───── SUPPLIED RECORDS ─────
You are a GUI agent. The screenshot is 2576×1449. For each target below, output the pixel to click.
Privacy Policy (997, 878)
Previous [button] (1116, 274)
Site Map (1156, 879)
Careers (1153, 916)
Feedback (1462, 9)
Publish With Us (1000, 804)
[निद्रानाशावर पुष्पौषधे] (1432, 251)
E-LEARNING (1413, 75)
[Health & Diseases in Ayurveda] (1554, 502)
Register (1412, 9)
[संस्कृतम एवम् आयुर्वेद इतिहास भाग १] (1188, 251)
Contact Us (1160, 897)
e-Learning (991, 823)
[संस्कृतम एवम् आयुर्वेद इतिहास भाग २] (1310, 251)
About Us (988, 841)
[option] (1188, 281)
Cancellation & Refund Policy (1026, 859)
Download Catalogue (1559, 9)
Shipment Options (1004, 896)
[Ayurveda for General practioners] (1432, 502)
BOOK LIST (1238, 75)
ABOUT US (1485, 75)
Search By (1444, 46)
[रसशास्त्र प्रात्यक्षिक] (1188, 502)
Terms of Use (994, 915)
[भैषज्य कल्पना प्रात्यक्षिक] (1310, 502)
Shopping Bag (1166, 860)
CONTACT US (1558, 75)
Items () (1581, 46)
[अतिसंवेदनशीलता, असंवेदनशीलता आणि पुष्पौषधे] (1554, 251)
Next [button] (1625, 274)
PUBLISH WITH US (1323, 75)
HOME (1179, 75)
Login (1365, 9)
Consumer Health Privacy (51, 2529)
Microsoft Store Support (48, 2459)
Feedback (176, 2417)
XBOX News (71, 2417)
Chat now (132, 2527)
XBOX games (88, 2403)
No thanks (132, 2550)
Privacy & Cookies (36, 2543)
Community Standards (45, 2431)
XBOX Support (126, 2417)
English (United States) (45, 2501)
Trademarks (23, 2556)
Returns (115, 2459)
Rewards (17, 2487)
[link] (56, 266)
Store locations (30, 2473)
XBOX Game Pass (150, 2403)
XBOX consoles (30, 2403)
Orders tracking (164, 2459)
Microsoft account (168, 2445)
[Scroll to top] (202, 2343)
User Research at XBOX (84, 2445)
─────
• _PROBLEM REQUIREMENTS_: Looking at the records above, please output exactly the lines that run from the one holding "[Health & Diseases in Ayurveda] (1554, 502)" to the final line, and only those.

• _WRITTEN ANSWER_:
[Health & Diseases in Ayurveda] (1554, 502)
Register (1412, 9)
[संस्कृतम एवम् आयुर्वेद इतिहास भाग १] (1188, 251)
Contact Us (1160, 897)
e-Learning (991, 823)
[संस्कृतम एवम् आयुर्वेद इतिहास भाग २] (1310, 251)
About Us (988, 841)
[option] (1188, 281)
Cancellation & Refund Policy (1026, 859)
Download Catalogue (1559, 9)
Shipment Options (1004, 896)
[Ayurveda for General practioners] (1432, 502)
BOOK LIST (1238, 75)
ABOUT US (1485, 75)
Search By (1444, 46)
[रसशास्त्र प्रात्यक्षिक] (1188, 502)
Terms of Use (994, 915)
[भैषज्य कल्पना प्रात्यक्षिक] (1310, 502)
Shopping Bag (1166, 860)
CONTACT US (1558, 75)
Items () (1581, 46)
[अतिसंवेदनशीलता, असंवेदनशीलता आणि पुष्पौषधे] (1554, 251)
Next [button] (1625, 274)
PUBLISH WITH US (1323, 75)
HOME (1179, 75)
Login (1365, 9)
Consumer Health Privacy (51, 2529)
Microsoft Store Support (48, 2459)
Feedback (176, 2417)
XBOX News (71, 2417)
Chat now (132, 2527)
XBOX games (88, 2403)
No thanks (132, 2550)
Privacy & Cookies (36, 2543)
Community Standards (45, 2431)
XBOX Support (126, 2417)
English (United States) (45, 2501)
Trademarks (23, 2556)
Returns (115, 2459)
Rewards (17, 2487)
[link] (56, 266)
Store locations (30, 2473)
XBOX Game Pass (150, 2403)
XBOX consoles (30, 2403)
Orders tracking (164, 2459)
Microsoft account (168, 2445)
[Scroll to top] (202, 2343)
User Research at XBOX (84, 2445)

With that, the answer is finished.